I responded to that image of Harris (reproduced here - image #1), because there's a lot of harmony going on in it for me. The tones really resonated with me and I also felt the composition was very simple too. When these two elements are married together, often the resulting image seems to be a more powerful statement. I think this image works so well for me because the 'essence' of the landscape has been conveyed very clearly - the message is strong.

Compare image #2 that you see further on in this post. It's got similar light, and was shot on the same evening. Except I think this image does not work so well. It's missing that extra 'something'. I think it's failed to reveal the 'essence' of the landscape.

I often feel that simplification is a complex thing to pull off. What looks simple is often harder than it appears. Landscape images for me, must contain a soul, they must resonate with you on an emotional level, and breaking things down to colour, tone and form is the best way forward to make images that do that.

Image #2 is too clever. There's too much going on in it, even though there's not that much at all in the shot. But things are competing with each other. There's perhaps too much texture in that sky to sit in the background and let the eye fall on the patterns in the sand in the foreground. It feels as if I've put the wrong sky in with the wrong foreground. Both are not working in harmony.

Image #1 on the other hand is a different case. That sky sets a mood, but there's almost no texture in it. That lack of texture complements the lack of texture in the sand in the foreground. It is as if the sky and ground are working together - a form of visual empathy. And then we have that diagonal streak in the sand. It's allowed to be the focal point of the image and everything else around it is there to support it - not take away from it.

As much as I've tried to explain the images, and get you to think about why one works better than the other, I don't think there's such a thing as a rule book, and I have to confess that although image #1 is my favourite - it was a complete surprise to see it in my processed transparencies. In other words - I did not plan it. And i don't think I could have.

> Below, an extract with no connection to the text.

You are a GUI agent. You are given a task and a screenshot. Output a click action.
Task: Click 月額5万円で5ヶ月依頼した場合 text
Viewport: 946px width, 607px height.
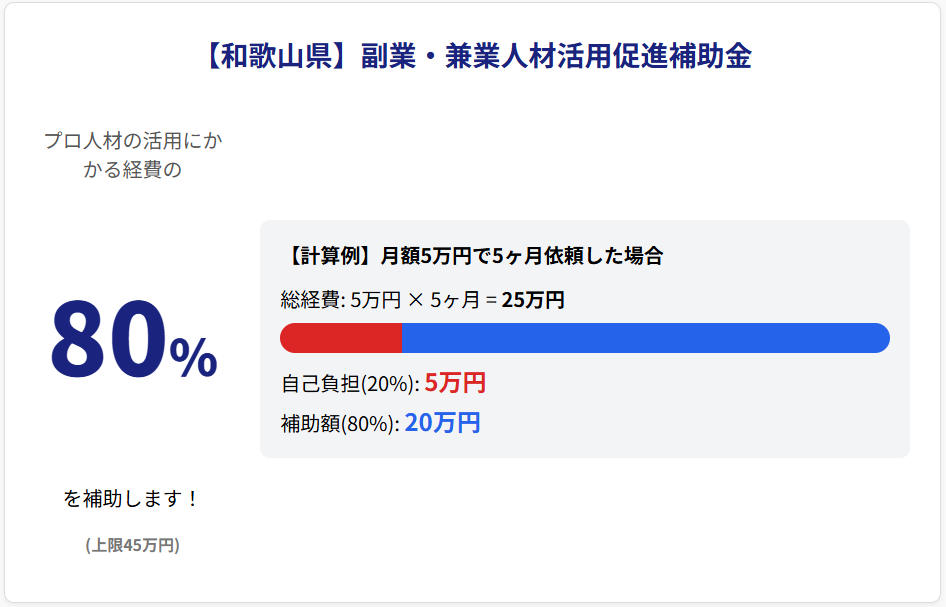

That's what I love about photography. It's those surprise elements. You only know what it was that you were looking for, once you've found it. That was certainly the case with this image.

Balancing Stones

When Andy Gray balances stones to make his beach sculptures, he says he listens to the stones with his hands. I feel I know what he means. He becomes very focussed on the weight of the stone in his hands and how the balance moves and rolls around, until eventually, he finds that magic spot where the stone will balance all on its own.

I see a symmetry with composing images. When I look for compositions, I feel when the composition is just right. A step to far forwards, a slight movement of the tilt of the tripod, a millimetre adjustment, is often all it takes to make something feel right.

Andy Gray's sculptures are the best analogy I can come up with, on how one should know when a composition is right. Your attention to detail and to a gut reaction, are essentially all you need.